Ready to explore, break barriers, and discover more? We know you’ve got big plans – and so do we! Our colleagues across the globe love innovating with science and technology to enrich people’s lives with our solutions in Healthcare, Life Science, and Electronics. Together, we dream big and are passionate about caring for our rich mix of people, customers, patients, and planet. That’s why we are always looking for curious minds that see themselves imagining the unimaginable with us.
Your Role:
As a Clinical Trial Feasibility Specialist, you will be part of the innovative and diverse Operational Design Center (ODC), supporting study and Global Product Teams. Reporting to the Head, Operational Design Center, you will conduct data mining of internal and external databases to develop robust operational strategies for global clinical trials. Your research and analysis will include disease background, current and projected future standards of care, competitive landscape, enrollment benchmarking, and enrollment modeling. You will use site databases and local cross-functional input for study-level operational planning and potential site identification. You will support consistency of deliverables and development of best practices within and beyond the ODC.
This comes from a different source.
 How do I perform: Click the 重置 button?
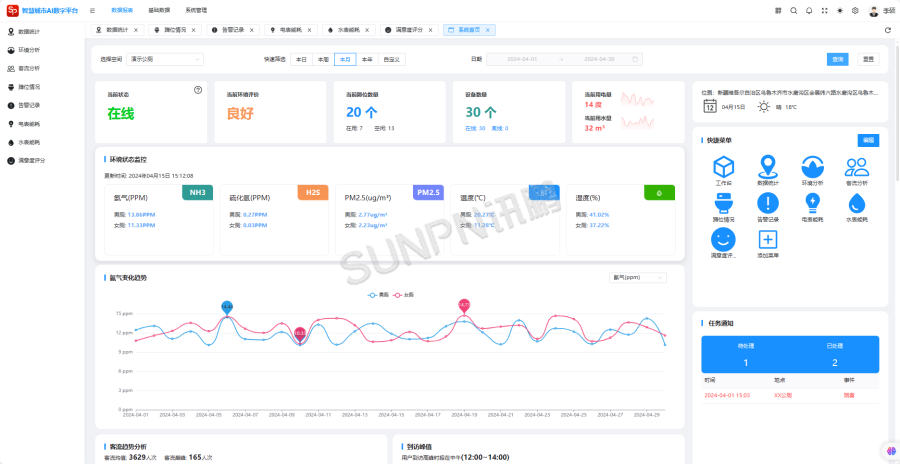coord(867,59)
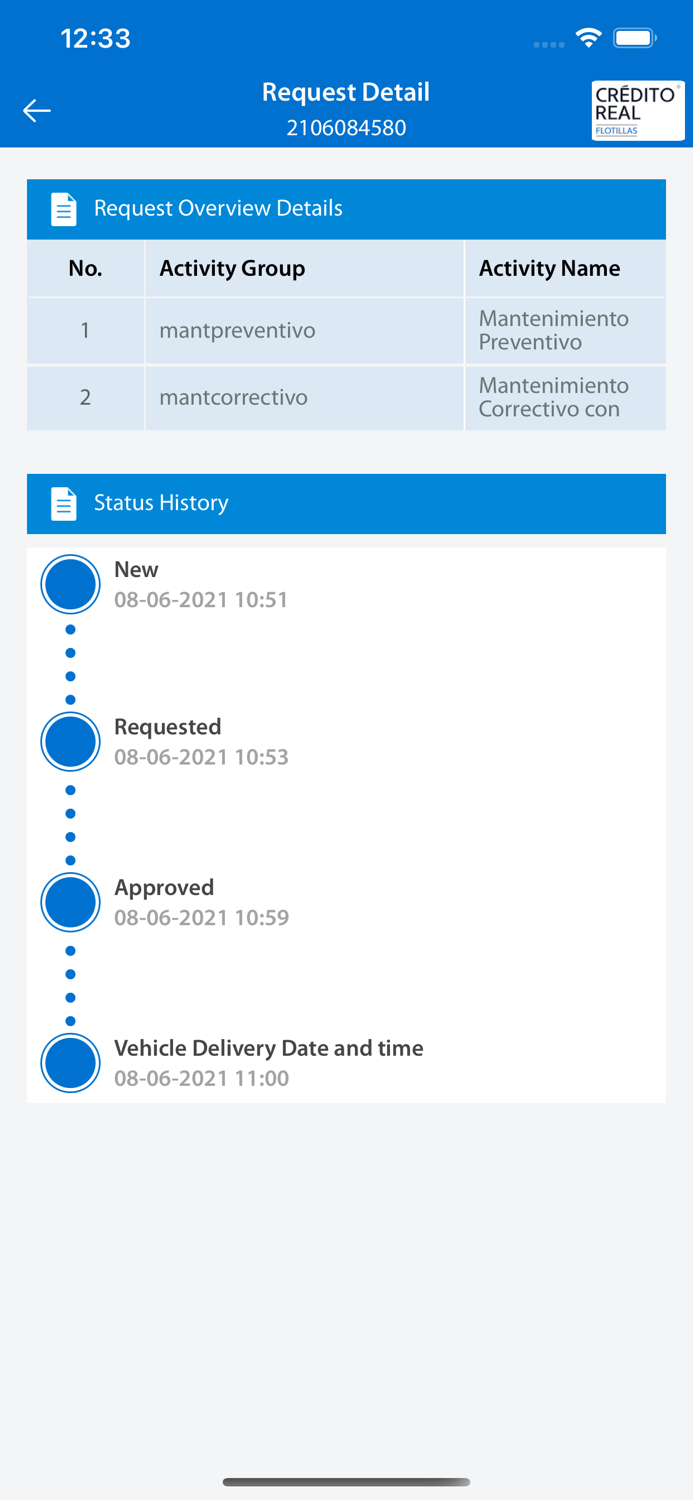This screenshot has height=1500, width=693.
Task: Tap the Wi-Fi status icon
Action: click(588, 38)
Join a strong and diverse team with a variety of professional and personal backgrounds that collaborates transparently with a focus on delivering impact. The ODC is known for its innovation efforts, continuously looking for ways to be more efficient and effective. The work of the ODC informs key decisions made by study teams and senior leaders.
Who You Are:
- Bachelor’s degree in a scientific or business area
- 3+ years of clinical trial feasibility experience supporting data-driven decision making
- Familiarity with relevant operational and feasibility data, applications, and systems used in the pharmaceutical industry
- Excellent analytical and problem-solving skills
- Solid organizational skills, high-quality focus, and result orientation
- Advanced Excel and PowerPoint skills
- Proactively addresses and manages risks and issue escalation
- Ability to work on multiple projects simultaneously
- Experience working with diverse cross-functional and international teams
- Exceptional interpersonal skills, including the ability to communicate clearly and actively contribute to team meetings
- Fluency in English
Responsibilities:
- Research scientific/clinical information, including disease background, current standards of care, and how the proposed intervention fits into the current and projected future treatment landscape.
- Conduct data mining of internal and external databases for developing robust operational strategies for global clinical trials.
- Use site intelligence and local cross-functional input for study-level operational planning and potential site list identification.
- Support consistency of deliverables and development of best practices.
- Identify, analyze, and describe the competing clinical trial landscape to assess trial feasibility.
- Maintain detailed records of work and create and maintain internal libraries and databases.
- Collate results of various analyses into comprehensive reports with tables, graphs, and cited references.
- Participate in intra- and inter-departmental meetings.
- Support the development and evolution of ODC data and analytic capabilities to advance clinical trial operational planning and data-driven decision making.
What We Offer:
We are curious minds from a broad range of backgrounds, perspectives, and life experiences. We celebrate all dimensions of diversity and believe it drives excellence and innovation, strengthening our ability to lead in science and technology. We are committed to creating access and opportunities for all to develop and grow at your own pace. Join us in building a culture of inclusion and belonging that impacts millions and empowers everyone to work their magic and champion human progress!